----- PASSAGE PROVIDED

For more information, see SQL Server Index Design Guide .

  • Use faster CPU. It is not recommended to run applications on the same machine as SQL Server. In the extreme case when very low latency is needed, and batching is not allowed this becomes an option because it is possible to avoid the network latency by using the Shared Memory or the Named Pipe protocol. In this option, the performance bottleneck is CPU since instead of being blocked by the network transportation since most of the cost is now on inter-process communication through memory. Using more powerful CPUs running at higher clock speeds will yield better performance.
  • Excessive calls to SQL Server Dynamic Management Views can have overhead. Monitoring performance using SQL Server Dynamic Management Views or SqlConnection .NET objects can have negative impacts on performance, especially when optimizing at microsecond level so they should be avoided. For lightweight performance monitoring Extended Events would be ideal.
  • Make efficient calls to Store Procedure via ADO.NET. Some examples include
    • When executing the same stored procedure with different query arguments, create query parameter objects once and modify values of the input parameters as needed
    • Use output parameters and SqlCommand.ExecuteNonQuery() for single row result
    • Pass parameters with matching types to avoid costs on implicit conversions in T-SQL
    • Use appropriate T-SQL data types for parameter to avoid collation or reduce I/O. For example, data types with smaller size can reduce time spent on I/O.
  • Ensure High Performance power plan setting. The Power management plan of Windows influences overall system performance, including SQL Server and .NET applications.
  • Use In-Memory OLTP when appropriate. SQL Server In-Memory OLTP technology (including memory-optimized tables and natively compiled store procedures) can improve the performance of workloads on the SQL Server side. Here are some helpful links

Direct Translation

During migration, changing application logic or code comes with a cost. Decisions must be made to balance between the cost of code changes and the performance gain of modifying code to adopt best practices and patterns of .NET and SQL Server. Sometimes it might cost less to directly translate Mainframe applications into .NET + SQL Server world. In this case It could be helpful to utilize automated solutions that translate and host Mainframe applications in .NET + SQL Server environments.

----------
----- DATA EXTRACT

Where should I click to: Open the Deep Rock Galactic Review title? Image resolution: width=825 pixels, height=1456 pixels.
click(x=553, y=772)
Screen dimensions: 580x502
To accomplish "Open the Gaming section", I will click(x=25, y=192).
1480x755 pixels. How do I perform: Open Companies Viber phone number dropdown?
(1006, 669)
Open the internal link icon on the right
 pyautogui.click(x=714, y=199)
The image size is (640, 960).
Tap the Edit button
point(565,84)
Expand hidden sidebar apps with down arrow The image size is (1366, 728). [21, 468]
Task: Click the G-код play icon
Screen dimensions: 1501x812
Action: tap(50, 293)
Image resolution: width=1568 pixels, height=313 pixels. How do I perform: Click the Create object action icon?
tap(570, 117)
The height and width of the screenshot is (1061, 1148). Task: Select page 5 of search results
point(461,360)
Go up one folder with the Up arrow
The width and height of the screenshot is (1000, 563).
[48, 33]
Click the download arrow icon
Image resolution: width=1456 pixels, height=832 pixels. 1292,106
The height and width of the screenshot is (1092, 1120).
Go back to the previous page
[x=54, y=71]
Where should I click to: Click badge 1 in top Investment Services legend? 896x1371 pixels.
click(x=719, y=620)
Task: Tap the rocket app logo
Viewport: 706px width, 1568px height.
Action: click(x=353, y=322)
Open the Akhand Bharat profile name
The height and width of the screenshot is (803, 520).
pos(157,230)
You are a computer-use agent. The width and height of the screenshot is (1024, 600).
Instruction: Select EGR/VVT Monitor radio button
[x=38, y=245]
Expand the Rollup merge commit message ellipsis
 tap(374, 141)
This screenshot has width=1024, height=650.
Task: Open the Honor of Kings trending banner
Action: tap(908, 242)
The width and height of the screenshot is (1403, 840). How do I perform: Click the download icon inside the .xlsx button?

----------

SET TASKS.
[1] Decide whether each statement below agrees with the SQL Server performance passage. Answer yes or no for each, quoting the exact words of the passage that settle it.
(a) Running applications on the same machine as SQL Server is generally recommended.
(b) Extended Events are suggested for lightweight performance monitoring.
(c) The Windows power management plan affects the performance of SQL Server.
[2] Rewrite the paragraph of the SQL Server performance passage that begins "During migration, changing application logic" as a short bulleted list that keeps its main facts.
[3] Extend the SQL Server performance passage, picking up right after its final sentence.

ANSWERS TO THE TASKS.
[1]
(a) No: "It is not recommended to run applications on the same machine as SQL Server."
(b) Yes: "For lightweight performance monitoring Extended Events would be ideal."
(c) Yes: "The Power management plan of Windows influences overall system performance, including SQL Server and .NET applications."

[2]
- Changing application logic or code during migration has a cost.
- That cost must be weighed against the performance gain from adopting .NET and SQL Server best practices and patterns.
- Translating Mainframe applications directly into .NET + SQL Server can sometimes cost less.
- In that case, automated solutions that translate and host Mainframe applications in .NET + SQL Server environments can help.

[3]
Approach

Direct translation of Mainframe application into .NET + SQL Server world. There are some third-party solutions available in the market that can help automate the translation and host for example COBOL + DB2 applications without needing to change or rewrite any code manually.

The database queries are done by invoking stored procedures containing database queries translated into T-SQL, using SqlCommand.ExecuteReader() and DataReader APIs from ADO.NET.

Advantage

  • Translated .NET code just works without having to change or rewrite application logic or add new logic.

Things to keep in mind

  • Database roundtrips introduce latency and communication overhead, even when the SQL Server is running on the same machine as the client using Shared Memory protocol.

Query Batching Strategies

When the performance gain of code changes outweighs the cost, there are some batching strategies that can improve performance.

When there is a need to execute same T-SQL query or stored procedure multiple times, each time individually with a different argument, it is better to send these queries together to server and retrieve result in a batch to reduce database roundtrips, instead of one roundtrip for each execution. There are several approaches to batch queries. These all will likely require logic/code changes to the original Mainframe applications.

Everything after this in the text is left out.